En effet, au-delà de la prise en charge de la toxicomanie et d’une indispensable stratégie de réduction des risques associant échange de seringues puis substitution par la méthadone, nous faisons le constat terrible que cette population est ostracisée au point de se voir refuser systématiquement l’entrée des hôpitaux publics de la ville.

Inadmissible sur le plan déontologique, cette attitude des personnels soignants est pourtant le reflet d’une réalité, celui d’une perception négative vis à vis de personnes qui ne comptent pas. Un argument médical (état du patient trop grave ou pas assez grave, médicaments ou moyens  nécessaires pour traiter la pathologie causale non disponibles,…) est toujours subtilement avancé pour justifier le refus mais la réalité brute est que MDM n’a jamais pu faire admettre un seul patient toxicomane dans une structure publique hospitalière de Kaboul.

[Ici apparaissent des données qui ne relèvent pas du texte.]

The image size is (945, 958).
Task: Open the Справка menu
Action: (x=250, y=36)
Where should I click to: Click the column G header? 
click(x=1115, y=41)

Le travail de MdM peu encouragé…

Néanmoins, les choses bougent et il semble que le Ministère de la Santé commence à se préoccuper de l’impact sanitaire lié à la toxicomanie, notamment sur le plan de l’épidémie à VIH et des infections liées au virus de l’hépatite C. Les relations avec le Ministère de Lutte contre les Narcotiques, référent pour l’importation de méthadone, sont par contre plus tendues, et ce pour deux raisons principales.

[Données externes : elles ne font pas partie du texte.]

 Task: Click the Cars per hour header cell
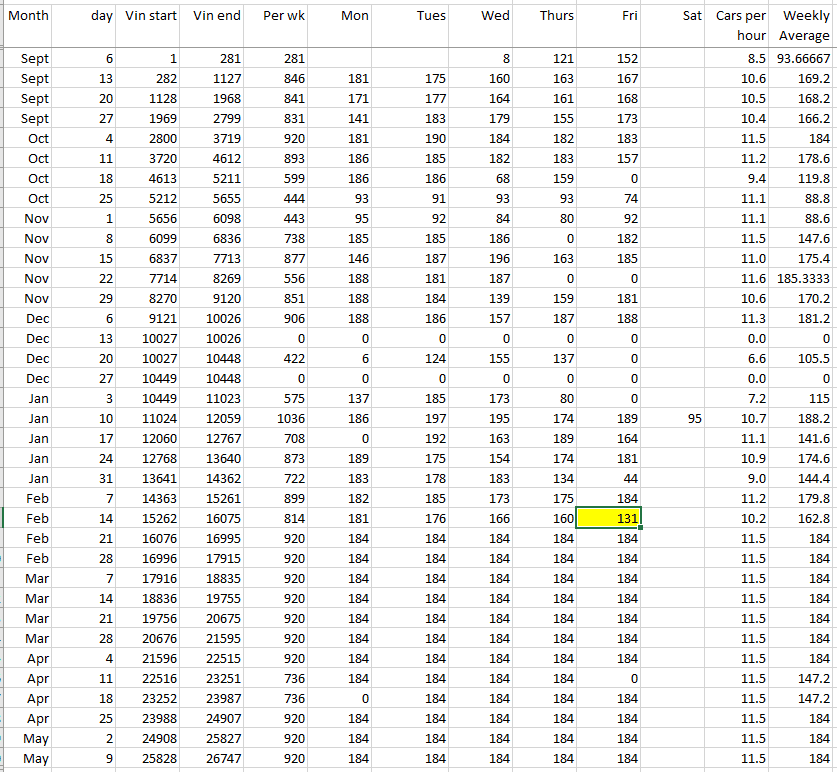pos(740,26)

La première est que leurs priorités se focalisent plus dans la lutte contre le trafic des stupéfiants que dans les effets sanitaires de ce trafic. La deuxième est que beaucoup de médecins de ce ministère travaillent aussi dans des cliniques privées de «détoxification», c’est à dire en fait un sevrage brutal, avec une rémunération de l’ordre de 250 US dollars par patient(2). Involontairement, l’action de MdM s’est donc mise en concurrence avec ce «business» local, lucratif mais inefficace puisque le taux de rechute des usagers d’héroïne traités avec cette méthode est proche de 100%.

Que ce soit dans les canaux d’égouts, au milieu des poubelles sous les ponts de Kaboul, ou encore dans de véritables termitières géantes creusées par l’homme, ils sont là, entre eux, à partager au su de tous leur dose d’héroïne. Etre à leur contact, discuter avec eux pendant leur «shoot», être témoin des manœuvres d’intimidation, de racket, voire de travail forcé de la police, est pourtant d’une violence émotionnelle insoupçonnable. En effet, malgré leur situation, ces hommes ne sont pas éteints. Ils recèlent encore une humanité intacte, alors que leur environnement et leurs conditions de vie sont d’un dénuement total.

(1) Pour une population totale estimée à 28 millions d’habitants.
(2)
En comparaison, le salaire mensuel d’un enseignement est de 50 US dollars.

Jérôme Larché

Jérôme Larché

Jérôme Larché est médecin hospitalier, Directeur délégué de Grotius et Enseignant à l’IEP de Lille.